▶ TASK BRIEF: Copy all lines of the listing that include the string "will".

[Start of section]

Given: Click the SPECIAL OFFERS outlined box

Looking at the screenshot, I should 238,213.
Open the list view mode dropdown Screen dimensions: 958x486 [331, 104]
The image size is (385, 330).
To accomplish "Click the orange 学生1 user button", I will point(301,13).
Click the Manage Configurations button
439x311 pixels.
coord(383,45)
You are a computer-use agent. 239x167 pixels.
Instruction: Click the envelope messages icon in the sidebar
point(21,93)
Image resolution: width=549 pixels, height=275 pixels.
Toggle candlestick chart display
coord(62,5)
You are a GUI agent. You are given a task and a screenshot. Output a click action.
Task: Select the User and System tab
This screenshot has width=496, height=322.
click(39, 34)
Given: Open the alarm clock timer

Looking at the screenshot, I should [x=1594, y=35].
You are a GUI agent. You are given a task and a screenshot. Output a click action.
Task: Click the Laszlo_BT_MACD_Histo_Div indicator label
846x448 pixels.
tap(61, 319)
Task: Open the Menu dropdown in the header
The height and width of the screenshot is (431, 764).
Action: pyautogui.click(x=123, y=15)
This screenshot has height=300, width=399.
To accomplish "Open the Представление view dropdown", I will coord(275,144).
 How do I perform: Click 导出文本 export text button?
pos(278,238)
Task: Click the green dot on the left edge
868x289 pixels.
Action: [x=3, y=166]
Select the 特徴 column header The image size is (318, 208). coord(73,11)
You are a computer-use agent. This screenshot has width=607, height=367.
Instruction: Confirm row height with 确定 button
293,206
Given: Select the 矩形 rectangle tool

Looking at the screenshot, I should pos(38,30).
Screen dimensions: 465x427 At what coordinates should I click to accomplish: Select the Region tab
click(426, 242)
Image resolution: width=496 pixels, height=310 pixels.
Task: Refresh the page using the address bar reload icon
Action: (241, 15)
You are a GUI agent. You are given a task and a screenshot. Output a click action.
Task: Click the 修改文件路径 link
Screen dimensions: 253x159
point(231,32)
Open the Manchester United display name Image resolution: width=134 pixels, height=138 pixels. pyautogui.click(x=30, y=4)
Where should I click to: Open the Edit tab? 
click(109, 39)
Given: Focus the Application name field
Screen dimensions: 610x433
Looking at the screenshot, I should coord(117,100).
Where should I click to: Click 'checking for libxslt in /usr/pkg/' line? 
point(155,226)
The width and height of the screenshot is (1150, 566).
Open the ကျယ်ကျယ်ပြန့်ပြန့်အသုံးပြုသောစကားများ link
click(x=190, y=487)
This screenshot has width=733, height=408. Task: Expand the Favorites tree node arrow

[End of section]

▶ EXERCISE OUTPUT:
To accomplish "Click the orange 学生1 user button", I will point(301,13).
To accomplish "Open the Представление view dropdown", I will coord(275,144).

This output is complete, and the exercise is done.